Connections to food and pet companies may warrant further investigation
U.S. Marshals seized millions of dollars worth of ingredients on May 7 2009 from American Mercantile Corporation, based in Memphis Tennessee. During an inspection of the company in March, FDA investigators discovered evidence of extensive rodent and insect infestation throughout the company's warehouse, which the company failed to correct.
American Mercantile stores and processes food ingredients, which are sold or used in the dietary supplements, food, tea and pet food manufacturing industries. The seized articles include food products such as sarsaparilla, spearmint leaves, cornstarch, sweet orange peels powder, licorice powder, sassafras, and salt.

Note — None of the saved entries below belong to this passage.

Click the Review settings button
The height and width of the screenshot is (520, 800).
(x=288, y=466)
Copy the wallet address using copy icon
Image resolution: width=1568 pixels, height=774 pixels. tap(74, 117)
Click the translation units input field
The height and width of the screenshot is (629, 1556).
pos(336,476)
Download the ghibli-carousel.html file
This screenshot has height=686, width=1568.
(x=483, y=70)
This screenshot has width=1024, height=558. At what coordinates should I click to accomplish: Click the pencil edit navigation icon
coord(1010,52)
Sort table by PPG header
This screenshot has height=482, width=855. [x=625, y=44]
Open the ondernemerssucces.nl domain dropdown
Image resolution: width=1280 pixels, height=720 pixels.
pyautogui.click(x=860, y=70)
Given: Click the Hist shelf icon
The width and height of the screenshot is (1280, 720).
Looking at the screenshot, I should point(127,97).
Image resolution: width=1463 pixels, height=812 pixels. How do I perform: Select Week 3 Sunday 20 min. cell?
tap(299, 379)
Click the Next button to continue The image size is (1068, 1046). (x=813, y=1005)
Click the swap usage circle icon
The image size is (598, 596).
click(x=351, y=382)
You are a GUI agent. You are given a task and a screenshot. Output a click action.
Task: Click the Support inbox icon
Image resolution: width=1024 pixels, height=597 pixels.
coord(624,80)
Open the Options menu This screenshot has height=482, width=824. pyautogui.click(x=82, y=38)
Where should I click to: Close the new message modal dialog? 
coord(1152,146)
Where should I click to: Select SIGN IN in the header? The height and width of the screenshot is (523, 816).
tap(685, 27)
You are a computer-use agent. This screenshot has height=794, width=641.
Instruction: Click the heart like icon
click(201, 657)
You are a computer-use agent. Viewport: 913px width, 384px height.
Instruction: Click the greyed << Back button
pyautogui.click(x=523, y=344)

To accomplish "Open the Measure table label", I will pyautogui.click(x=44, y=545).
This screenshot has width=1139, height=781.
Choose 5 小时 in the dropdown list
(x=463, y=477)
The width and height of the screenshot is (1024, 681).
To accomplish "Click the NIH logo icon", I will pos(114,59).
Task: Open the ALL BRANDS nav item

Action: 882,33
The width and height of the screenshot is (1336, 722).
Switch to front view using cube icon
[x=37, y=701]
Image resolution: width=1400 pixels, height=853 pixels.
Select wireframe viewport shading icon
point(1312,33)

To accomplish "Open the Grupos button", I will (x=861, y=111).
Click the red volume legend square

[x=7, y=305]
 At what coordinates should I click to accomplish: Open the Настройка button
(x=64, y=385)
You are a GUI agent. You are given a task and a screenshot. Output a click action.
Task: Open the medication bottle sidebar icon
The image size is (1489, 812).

American Mercantile Corp. declined comment. Damon Arney is the president of the company on record, according to organic certification and FDA documents.
FDA claims there are no reports of illness associated with consumption of the products containing American Mercantile sourced ingredients. Further investigation by Functional Ingredients magazine revealed that Damon Arney is president and owner of Ingredients Corporation of America (ICA), a food manufacturing facility, and he own Herbs for Horses, an equine and pet products company. As such, Functional Ingredients contacted the FDA field office in Memphis to inquire if the investigation will expand to human and pet foods but they were closed at the time of publication.
ICA, a specialty soup mix and spice company, is a Memphis-based wholly-owned subsidiary of American Mercantile Corp. According the company web site, Ingredient Corp. distributes to 80 countries and sells the Barzi Brand products, which are available online and in supermarkets, including Kroger Delta region, Kehe Food Distributing in the Midwest, Gourmet Award in the Southeast, DPI Distributing, Haddon House Foods in the East, Value Merchandisers, Millbrook Distributing and Giannini Foods in the Mid-South.
Since 2000, Ingredients Corporation began phasing out their bulk spice business and remade itself into a custom blend spice company with the assistance of parent company American Mercantile. Robert Burgess, then president and chief operating officer told the Memphis Business Journal in 2000, "Since American Mercantile was already importing other plant products from exotic locations, it was a natural step to add cultivated spices to the product mix." Since then the company purchased the Barzi brand of dried soup mixes and ramped up a private label spice company under the Memphi brand.